Un escorzo de indigencia

La veo casi todos los días, suele apostarse con sus tiernos hijos cerca de casa, en un sitio próximo al semáforo de la esquina de más arriba. Es más bien joven y no es fea; de hecho es lo que (con perdón del lenguaje “inclusivo”) antes llamaban en casa de mi abuela, con el eufemismo de “una cholita buena moza”. Está, además, bien proporcionada; pero algo hay en la postal que completa su figura, fuera de lugar y de tiempo, desubicado y anacrónico. No se entiende cómo una mujer en la plenitud de su edad y de su vida, y con su innegable atractivo, utilice a sus hijos para solicitar calderilla a los viandantes y a los conductores de los vehículos que paran allí en las horas de congestión, y responden conmovidos por lo que ella provoca, una suerte de impúdica lástima.

 

Soy de natural generoso y, si me sobran unas monedas, transijo con frecuencia ante la compasión. Bajo el vidrio del auto y concedo ese ínfimo crédito que será pagado por mi conciencia aliviada. Lo hago,  consciente de que ese tipo de benevolencia solo sirve para alimentar el número de pordioseros que pululan en nuestras calles y plazas. Muy a pesar, también, de que quienes cedemos ante el embate de la piedad no siempre sabemos discriminar entre el vago y el que ha caído ante la seducción del alcohol o la droga, o aquel menesteroso que realmente requiere ayuda para llevar un trozo de pan a su casa. Pero, reacciono con suspicacia y rechazo la manipulación cuando veo a una madre haciéndose acompañar de niños inocentes para provocar la compasión ajena.
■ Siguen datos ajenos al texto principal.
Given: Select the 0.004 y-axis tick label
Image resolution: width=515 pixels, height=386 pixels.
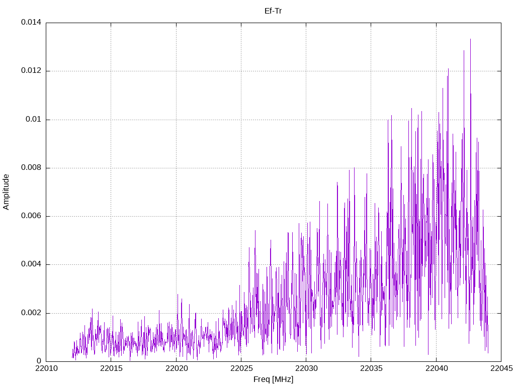Looking at the screenshot, I should pos(31,264).
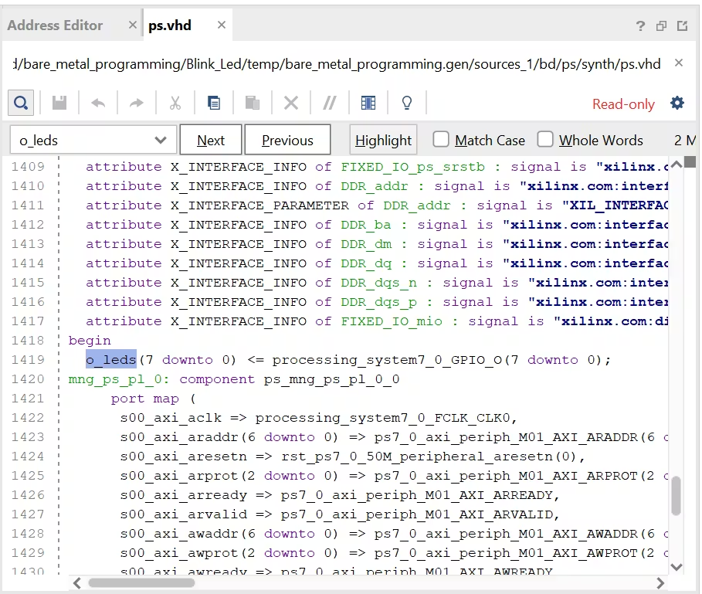
Task: Switch to the Address Editor tab
Action: [x=55, y=25]
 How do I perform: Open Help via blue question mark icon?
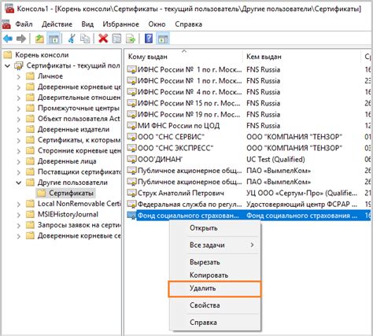(149, 39)
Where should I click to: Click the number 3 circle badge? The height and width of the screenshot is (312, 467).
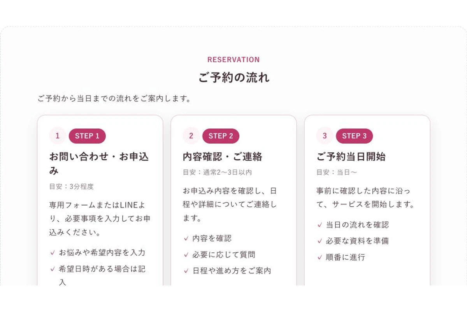coord(325,136)
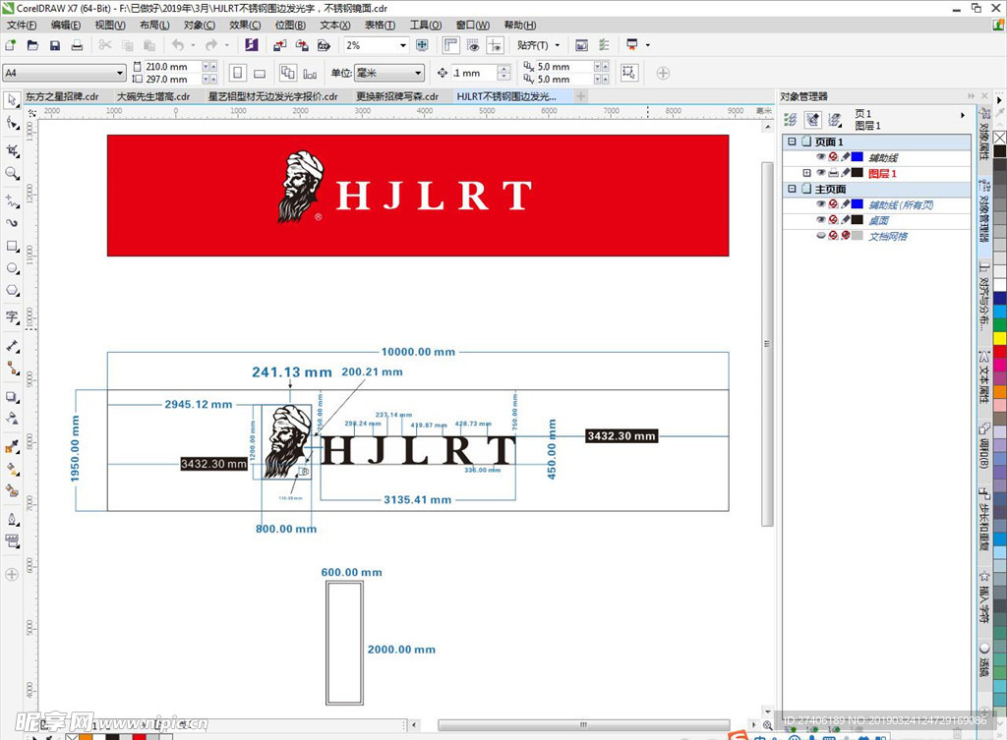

Ello me parece la forma más sórdida de la indignidad, el colmo de la impudicia. ¡Me parece sobremanera lamentable!

 

Sí, sé muy bien que muchos no estarán de acuerdo, y aun van a estar en contra de estas reflexiones, van a criticar mi falta de conmiseración ante la tragedia humana; pero el punto es que se está usando, y se trata de aprovechar, de la inocencia infantil para raspar la prodigalidad de unos pocos, cuando quien lo hace tiene todavía el vigor y las aptitudes para procurarse una actividad mejor remunerada y decente. Sin la ignominia, además, de tener que arrastrar a unos muchachos hambreados, cansados y sedientos, que sirven de anzuelo durante ese par de horas de exhibición y oscura desvergüenza. Al final, no sé qué impacta más, si la abyección o el triste cinismo. O, qué cuenta más como respuesta: si el rechazo radical ante la manipulación o la indolencia.

 

Hago fugaz contabilidad y resuelvo que no debe ser gran cosa lo que produce la mendicidad ejercida en forma cotidiana. Pienso en todas esas madres que han superado el impudor para sobrevivir a los latigazos del infortunio y la indigencia. No puedo desdeñar, sin embargo, la parte de artificioso engaño y de viciosa costumbre que la mendicidad conlleva. Es poco, realmente insignificante, el importe logrado; pero es dinero fácil, conseguido sin la satisfacción que produce la retribución por el trabajo realizado. Lo suyo termina por constituirse en mala escuela para los hijos; aprenden que puede haber más rédito en pedir que en trabajar, que en la vida hay otras maneras de vivir gracias a la generosidad ajena; o, si se quiere, a pesar del desdén, el fastidio y aun el desprecio de la gente.

 

Ahí está, joven y resuelta. La observo de reojo mientras mato el tiempo tomando un café en un negocio cercano. Medito en la suerte y el futuro de unos niños que crecen alejados de una escuela, rozando el borde mismo de influencias indeseadas, caminando ya en el umbral mismo de la delincuencia o, al menos, de la tentación. Y ella, sujeta también a la concupiscencia, a la posibilidad inminente de su propia prostitución. De hecho, lo que ella hace ya es una forma lastimosa (suya y de sus hijos), de impúdica y habituada corrupción. ¿No habrá posibilidad de un trabajo decente?, me pregunto. Algo más digno que esta forma bochornosa de actividad; algo menos doloroso que esta circunstancia mañosa, siempre proclive a la ignominia y la perversión.

 

Más tarde y mientras prosigo, el semáforo cambia, ella y sus vástagos se acercan. Bajo el vidrio de mi auto y mi cerebro quiere ensayar la emisión de un involuntario consejo –por lo demás, nunca son bien recibidos los consejos que no han sido solicitados–, pero, aunque quiero decir algo, se resiste mi garganta. “Uno no puede arreglar los problemas del mundo”, me digo para mis adentros y me reprendo a mí mismo. La miro a los ojos con ternura y compasión, tratando de disimular un gesto de reproche. Advierto que ya se acostumbró a la indisposición ajena, a los reproches indolentes de los otros, a los comentarios de desaprobación. Ha conseguido membresía en el permanente y renovado club de los indigentes. Ese es ya su ejercicio, esa es ya su profesión.